• General
  • October 27, 2020
  • 5 minutes read

Daimler Teams Up With Waymo

  John Krafcik, CEO, Waymo.Photo credit: Web Summit, licensed under CC BY 2.0 The trucking division of German auto giant Daimler has announced that…

 

John Krafcik, CEO, Waymo.
Photo credit: 
Web Summit, licensed under CC BY 2.0



The trucking division of German auto giant Daimler has announced that it’s entered into a partnership with Alphabet-owned self-driving company Waymo to deploy Level 4 self-driving technology on its trucks. Under the partnership, Waymo’s self-driving technology will be equipped on Daimler’s ‘Freightliner Cascadia’ brand of heavy-duty commercial trucks in the US.

Daimler says the self-driving trucks that’ll be developed as a result of its Waymo partnership will be available to customers “in the coming years”. In addition to the newly formed US partnership, both companies will also weigh expansion to other markets and brands in the future time. 
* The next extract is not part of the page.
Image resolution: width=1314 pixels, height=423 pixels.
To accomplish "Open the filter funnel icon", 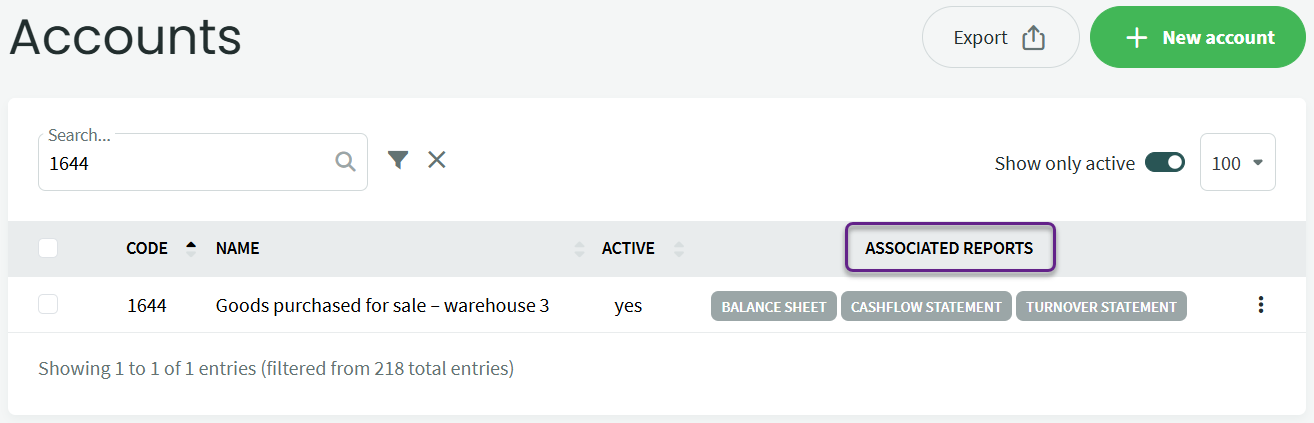I will pyautogui.click(x=398, y=160).
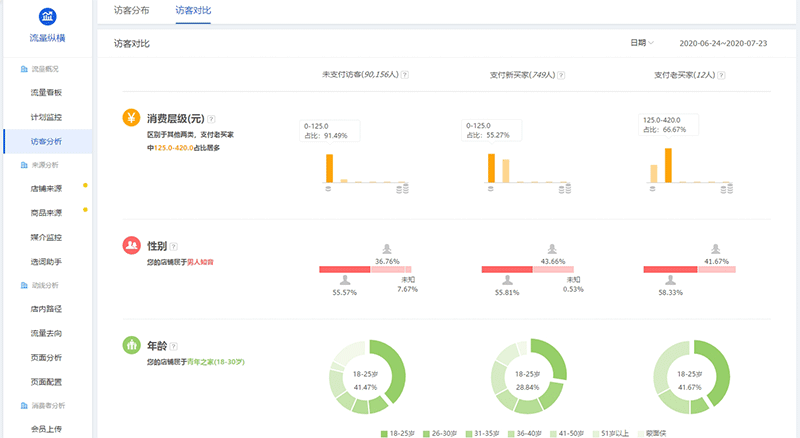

Waymo, known to be the world’s number one self-driving company, has adopted a strategy of partnering with and providing its self-driving technology to external automakers. Before now, the Alphabet-owned company had secured partnerships with automakers including Fiat Chrysler, Jaguar Land Rover, and Volvo. It’s apparent that Waymo sees offering its technology to other automakers as a major source of business.

Waymo had its start in 2009 as the self-driving car project of search giant Google but has since morphed into something much bigger. To date, the company has driven over 20 million autonomous miles on public roads across 25 US cities, a record mileage among self-driving companies. 

Although still a division of tech giant Alphabet, Waymo has tapped outside investment to fund its operations, with $3 billion raised by the company from external investors. Waymo’s outside backers include a cohort of well-known names such as Silver Lake, Mubadala Capital, Fidelity, Magna International, Andreessen Horowitz, and AutoNation.

Before this partnership, Daimler itself had already embarked on significant work in the self-driving industry and continues to do so. Particularly, Daimler Trucks, the division that’s now embarked on a partnership with Waymo, last year bought up Torc Robotics, a US-based automated driving company. The acquisition formed a solid base for Daimler’s automated driving work which the company has stood on to go even further in the industry.